Another early test showed impeded flow of bile, a fluid produced by the liver to aid with digestion. A CT scan also showed his liver had an abnormal shape. Antibody testing helped the team diagnose PBC after ruling out other possible liver diseases, such as hepatitis.

Their treatment approach aimed to separately address AHA and PBC. Initially, the man received conventional replacement therapy, which delivers a version of FVIII in an attempt to restore blood clotting. Because the man failed to respond to the treatment, his clinical team put him on Novoseven (eptacog alfa [activated]), a medication that can promote blood clotting through mechanisms that bypass the need for FVIII.

He was transferred to the gastroenterology department, where clinicians administered Ursolvan (ursodeoxycholic acid), a first-line therapy for PBC.

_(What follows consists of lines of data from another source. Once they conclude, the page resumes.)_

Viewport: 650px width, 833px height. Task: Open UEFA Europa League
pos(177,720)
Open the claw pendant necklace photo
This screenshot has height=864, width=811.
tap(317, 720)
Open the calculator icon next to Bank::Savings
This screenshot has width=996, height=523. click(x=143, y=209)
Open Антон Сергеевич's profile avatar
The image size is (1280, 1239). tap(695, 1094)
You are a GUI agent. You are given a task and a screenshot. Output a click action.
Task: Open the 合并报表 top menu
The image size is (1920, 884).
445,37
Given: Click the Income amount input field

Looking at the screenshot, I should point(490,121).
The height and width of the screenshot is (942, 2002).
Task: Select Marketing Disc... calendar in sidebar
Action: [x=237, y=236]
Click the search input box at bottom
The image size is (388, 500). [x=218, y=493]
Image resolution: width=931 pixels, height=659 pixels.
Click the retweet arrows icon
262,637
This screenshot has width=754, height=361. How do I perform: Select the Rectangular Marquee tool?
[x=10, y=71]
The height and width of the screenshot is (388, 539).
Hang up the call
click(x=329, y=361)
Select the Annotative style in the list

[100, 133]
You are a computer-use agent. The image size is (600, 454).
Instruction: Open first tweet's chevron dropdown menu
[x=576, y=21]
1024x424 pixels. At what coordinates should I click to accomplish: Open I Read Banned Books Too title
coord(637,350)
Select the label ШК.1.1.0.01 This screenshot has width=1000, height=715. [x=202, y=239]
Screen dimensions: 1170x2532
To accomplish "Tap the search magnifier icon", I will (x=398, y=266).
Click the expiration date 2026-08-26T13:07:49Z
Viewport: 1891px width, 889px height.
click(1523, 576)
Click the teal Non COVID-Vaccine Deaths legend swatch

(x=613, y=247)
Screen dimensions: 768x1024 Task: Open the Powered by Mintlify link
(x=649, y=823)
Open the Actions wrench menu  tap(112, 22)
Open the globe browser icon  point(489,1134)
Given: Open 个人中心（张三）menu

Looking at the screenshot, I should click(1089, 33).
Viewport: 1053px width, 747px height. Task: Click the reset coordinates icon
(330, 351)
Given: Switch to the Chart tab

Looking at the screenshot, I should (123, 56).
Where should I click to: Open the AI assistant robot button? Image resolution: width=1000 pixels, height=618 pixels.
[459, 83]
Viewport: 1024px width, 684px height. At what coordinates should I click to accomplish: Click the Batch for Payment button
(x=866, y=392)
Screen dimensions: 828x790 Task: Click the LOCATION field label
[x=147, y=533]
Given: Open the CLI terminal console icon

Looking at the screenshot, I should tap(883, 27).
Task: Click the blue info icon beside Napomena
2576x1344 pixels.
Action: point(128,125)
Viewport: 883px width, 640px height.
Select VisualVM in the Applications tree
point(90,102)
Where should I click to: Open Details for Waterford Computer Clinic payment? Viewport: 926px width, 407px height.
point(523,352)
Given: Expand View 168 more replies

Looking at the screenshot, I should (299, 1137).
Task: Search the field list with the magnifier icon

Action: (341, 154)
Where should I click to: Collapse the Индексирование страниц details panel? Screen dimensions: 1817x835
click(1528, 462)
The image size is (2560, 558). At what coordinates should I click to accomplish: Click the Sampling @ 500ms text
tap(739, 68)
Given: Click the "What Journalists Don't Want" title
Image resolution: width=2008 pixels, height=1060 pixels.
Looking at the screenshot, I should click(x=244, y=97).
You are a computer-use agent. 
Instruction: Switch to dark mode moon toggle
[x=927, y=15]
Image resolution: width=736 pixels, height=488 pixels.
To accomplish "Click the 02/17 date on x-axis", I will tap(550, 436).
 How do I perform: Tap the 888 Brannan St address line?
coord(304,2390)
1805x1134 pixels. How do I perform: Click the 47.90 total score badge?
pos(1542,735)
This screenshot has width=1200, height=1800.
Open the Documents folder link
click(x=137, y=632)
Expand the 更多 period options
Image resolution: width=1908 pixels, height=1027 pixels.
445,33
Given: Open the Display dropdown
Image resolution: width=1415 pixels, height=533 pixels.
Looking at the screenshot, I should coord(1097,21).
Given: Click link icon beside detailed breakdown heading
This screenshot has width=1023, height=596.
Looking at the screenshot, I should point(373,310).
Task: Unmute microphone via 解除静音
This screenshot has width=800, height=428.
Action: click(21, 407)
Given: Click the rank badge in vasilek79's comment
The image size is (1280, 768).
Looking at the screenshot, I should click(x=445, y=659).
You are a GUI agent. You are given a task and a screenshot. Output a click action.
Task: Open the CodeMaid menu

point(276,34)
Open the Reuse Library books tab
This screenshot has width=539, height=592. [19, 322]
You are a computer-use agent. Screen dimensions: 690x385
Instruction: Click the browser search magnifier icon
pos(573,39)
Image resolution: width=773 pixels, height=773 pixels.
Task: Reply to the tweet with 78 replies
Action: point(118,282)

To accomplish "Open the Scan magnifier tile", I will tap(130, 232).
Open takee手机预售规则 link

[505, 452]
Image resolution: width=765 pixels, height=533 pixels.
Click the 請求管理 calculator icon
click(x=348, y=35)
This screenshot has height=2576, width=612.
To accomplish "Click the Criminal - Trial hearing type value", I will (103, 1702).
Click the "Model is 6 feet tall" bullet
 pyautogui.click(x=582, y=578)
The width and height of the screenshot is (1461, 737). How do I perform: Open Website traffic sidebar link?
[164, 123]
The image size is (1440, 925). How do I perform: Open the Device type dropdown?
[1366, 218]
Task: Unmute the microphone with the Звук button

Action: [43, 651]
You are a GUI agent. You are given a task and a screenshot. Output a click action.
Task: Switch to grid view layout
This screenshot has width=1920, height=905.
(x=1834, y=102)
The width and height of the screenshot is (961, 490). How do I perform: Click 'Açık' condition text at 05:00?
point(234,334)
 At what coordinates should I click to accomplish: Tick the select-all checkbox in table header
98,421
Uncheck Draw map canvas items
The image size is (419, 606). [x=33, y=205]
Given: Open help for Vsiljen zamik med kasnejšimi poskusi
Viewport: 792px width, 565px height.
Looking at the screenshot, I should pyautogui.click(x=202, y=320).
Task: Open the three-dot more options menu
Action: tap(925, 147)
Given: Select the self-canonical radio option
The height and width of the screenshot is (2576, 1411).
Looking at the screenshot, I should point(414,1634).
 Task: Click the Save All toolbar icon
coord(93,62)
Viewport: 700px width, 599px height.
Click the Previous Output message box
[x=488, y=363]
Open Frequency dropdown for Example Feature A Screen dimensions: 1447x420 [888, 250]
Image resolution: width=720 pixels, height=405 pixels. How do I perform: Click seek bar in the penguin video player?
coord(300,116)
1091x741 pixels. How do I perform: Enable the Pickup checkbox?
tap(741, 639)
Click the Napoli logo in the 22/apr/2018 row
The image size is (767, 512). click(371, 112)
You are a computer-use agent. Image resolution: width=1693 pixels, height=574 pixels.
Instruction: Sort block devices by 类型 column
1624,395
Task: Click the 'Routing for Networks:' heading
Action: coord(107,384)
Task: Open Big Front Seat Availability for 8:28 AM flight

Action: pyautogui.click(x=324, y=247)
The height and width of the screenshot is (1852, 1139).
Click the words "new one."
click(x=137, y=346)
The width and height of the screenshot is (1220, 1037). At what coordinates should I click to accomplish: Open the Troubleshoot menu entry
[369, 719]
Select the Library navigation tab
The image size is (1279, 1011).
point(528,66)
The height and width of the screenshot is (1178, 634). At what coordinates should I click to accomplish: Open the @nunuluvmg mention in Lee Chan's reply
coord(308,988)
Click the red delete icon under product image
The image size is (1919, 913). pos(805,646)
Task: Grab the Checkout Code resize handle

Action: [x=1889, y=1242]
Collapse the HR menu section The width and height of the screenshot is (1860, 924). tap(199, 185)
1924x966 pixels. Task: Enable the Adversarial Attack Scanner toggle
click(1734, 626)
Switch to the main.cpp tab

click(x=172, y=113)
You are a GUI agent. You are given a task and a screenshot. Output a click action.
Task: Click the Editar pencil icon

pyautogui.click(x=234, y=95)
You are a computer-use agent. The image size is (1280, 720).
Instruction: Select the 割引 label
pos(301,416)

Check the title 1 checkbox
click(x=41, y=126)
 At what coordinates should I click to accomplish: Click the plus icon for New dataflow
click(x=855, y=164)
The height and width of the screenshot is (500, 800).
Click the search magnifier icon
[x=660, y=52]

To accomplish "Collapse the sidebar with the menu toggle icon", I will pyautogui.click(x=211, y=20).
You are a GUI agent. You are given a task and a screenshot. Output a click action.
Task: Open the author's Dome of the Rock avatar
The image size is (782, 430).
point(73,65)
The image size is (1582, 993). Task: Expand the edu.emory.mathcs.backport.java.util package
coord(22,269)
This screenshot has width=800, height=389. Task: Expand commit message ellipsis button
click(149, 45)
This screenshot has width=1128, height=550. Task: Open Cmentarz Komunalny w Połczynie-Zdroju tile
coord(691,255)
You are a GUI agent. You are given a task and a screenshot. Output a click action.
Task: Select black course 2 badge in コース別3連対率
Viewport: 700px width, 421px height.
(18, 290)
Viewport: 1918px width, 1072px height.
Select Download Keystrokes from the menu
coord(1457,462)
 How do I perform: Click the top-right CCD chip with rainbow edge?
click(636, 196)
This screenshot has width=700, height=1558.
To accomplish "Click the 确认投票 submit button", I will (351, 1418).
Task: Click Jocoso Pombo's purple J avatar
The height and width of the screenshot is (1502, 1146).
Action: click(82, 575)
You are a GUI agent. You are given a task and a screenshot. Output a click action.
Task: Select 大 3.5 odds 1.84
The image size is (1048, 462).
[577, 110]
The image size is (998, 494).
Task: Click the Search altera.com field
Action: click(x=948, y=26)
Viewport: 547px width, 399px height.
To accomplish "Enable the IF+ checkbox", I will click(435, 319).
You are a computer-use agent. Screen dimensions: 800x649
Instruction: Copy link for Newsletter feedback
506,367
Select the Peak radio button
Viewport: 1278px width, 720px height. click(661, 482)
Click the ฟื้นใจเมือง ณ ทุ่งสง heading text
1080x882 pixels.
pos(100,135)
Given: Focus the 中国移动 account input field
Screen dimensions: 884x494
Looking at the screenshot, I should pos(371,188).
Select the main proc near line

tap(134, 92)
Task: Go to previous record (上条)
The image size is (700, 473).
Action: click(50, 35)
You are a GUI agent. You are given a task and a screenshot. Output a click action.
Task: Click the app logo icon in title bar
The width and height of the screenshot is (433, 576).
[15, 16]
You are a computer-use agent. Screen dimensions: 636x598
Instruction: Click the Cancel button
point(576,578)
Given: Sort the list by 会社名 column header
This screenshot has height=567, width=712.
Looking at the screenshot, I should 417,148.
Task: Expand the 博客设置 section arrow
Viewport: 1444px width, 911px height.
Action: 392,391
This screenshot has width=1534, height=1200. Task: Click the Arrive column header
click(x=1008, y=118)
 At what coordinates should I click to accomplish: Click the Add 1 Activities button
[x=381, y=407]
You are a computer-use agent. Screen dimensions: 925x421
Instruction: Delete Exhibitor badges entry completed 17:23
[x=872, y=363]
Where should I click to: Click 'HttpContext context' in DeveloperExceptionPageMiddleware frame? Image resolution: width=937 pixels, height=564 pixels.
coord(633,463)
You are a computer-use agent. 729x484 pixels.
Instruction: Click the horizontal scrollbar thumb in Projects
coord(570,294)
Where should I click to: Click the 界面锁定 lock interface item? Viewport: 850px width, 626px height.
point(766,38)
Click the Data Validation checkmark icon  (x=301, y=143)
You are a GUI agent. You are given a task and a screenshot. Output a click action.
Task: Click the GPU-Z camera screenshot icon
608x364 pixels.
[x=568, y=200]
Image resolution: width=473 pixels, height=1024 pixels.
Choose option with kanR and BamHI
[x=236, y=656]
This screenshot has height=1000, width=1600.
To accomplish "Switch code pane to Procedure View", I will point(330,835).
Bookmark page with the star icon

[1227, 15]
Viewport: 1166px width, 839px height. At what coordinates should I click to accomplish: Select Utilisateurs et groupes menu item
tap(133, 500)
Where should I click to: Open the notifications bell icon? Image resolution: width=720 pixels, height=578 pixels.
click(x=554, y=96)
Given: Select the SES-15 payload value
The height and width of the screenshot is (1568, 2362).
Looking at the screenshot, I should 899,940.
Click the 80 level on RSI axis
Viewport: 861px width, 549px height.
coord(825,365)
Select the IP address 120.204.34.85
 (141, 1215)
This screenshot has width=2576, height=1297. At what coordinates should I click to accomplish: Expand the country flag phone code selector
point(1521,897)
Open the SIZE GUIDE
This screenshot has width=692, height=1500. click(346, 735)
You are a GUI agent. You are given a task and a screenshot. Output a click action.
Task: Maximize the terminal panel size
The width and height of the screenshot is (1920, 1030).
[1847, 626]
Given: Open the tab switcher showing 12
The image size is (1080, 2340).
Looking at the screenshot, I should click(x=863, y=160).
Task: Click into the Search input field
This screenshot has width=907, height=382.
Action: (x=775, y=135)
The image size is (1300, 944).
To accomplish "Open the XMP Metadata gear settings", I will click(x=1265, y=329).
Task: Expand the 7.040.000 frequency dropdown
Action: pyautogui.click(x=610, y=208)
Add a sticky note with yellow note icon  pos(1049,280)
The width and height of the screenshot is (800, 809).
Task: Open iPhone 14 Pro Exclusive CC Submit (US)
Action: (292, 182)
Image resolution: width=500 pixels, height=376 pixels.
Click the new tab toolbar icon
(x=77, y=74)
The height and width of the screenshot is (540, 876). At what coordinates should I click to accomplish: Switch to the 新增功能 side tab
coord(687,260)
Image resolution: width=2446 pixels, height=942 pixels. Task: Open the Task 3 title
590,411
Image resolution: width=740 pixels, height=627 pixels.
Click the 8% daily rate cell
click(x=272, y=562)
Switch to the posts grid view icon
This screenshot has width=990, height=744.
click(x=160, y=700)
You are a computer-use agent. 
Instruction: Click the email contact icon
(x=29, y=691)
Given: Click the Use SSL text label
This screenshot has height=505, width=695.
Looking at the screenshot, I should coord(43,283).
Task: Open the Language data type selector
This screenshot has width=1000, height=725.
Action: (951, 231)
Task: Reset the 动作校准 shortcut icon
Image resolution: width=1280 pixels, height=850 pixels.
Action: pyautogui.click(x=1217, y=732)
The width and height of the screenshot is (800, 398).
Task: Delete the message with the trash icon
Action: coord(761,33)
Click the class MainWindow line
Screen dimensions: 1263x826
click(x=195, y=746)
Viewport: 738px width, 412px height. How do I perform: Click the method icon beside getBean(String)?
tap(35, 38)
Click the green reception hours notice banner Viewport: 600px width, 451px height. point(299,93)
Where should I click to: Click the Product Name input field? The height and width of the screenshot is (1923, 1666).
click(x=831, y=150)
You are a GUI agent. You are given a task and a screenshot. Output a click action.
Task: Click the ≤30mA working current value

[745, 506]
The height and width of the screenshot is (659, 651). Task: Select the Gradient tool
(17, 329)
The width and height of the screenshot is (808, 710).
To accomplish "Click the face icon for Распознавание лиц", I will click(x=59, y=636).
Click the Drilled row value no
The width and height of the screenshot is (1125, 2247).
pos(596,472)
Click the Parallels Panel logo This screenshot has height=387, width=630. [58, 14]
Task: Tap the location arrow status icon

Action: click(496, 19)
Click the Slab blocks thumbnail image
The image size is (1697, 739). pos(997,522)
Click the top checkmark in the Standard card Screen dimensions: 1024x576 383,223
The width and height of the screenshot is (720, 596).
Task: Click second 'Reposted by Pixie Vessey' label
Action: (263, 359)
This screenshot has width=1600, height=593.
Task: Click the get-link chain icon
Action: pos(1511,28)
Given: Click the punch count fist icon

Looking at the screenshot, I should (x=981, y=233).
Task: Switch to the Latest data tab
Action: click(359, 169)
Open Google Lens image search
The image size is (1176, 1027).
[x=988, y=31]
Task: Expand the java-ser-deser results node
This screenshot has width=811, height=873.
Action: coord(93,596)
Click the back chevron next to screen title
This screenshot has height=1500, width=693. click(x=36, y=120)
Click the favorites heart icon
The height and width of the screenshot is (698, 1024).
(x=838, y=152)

Several possible mechanisms could link AHA and PBC, according to the team. Most are related to a dysregulated immune system and genetic and environmental factors that could predispose someone to autoimmune disorders. For example, the development of antibodies targeting FVIII in AHA and the development of PBC may involve a category of immune molecules called HLA-Class II components. Infection or exposure to certain drugs may also precipitate either condition.

Although the connection between AHA and PBC is not entirely clear, the research team noted the importance of timely diagnosis and treatment in unusual cases like theirs. They also concluded that treating AHA and the underlying liver disease separately helped reduce the combined burden of the two conditions.

“Concerning this case, the association of two diseases could have darkened the prognosis,” they wrote. “However, an adequate and therapeutic management of each [disease], in a separate way, had given better results.” They added that “close coordination between [blood specialists], biologists, and [liver specialists] is essential for the effective management of these cases.”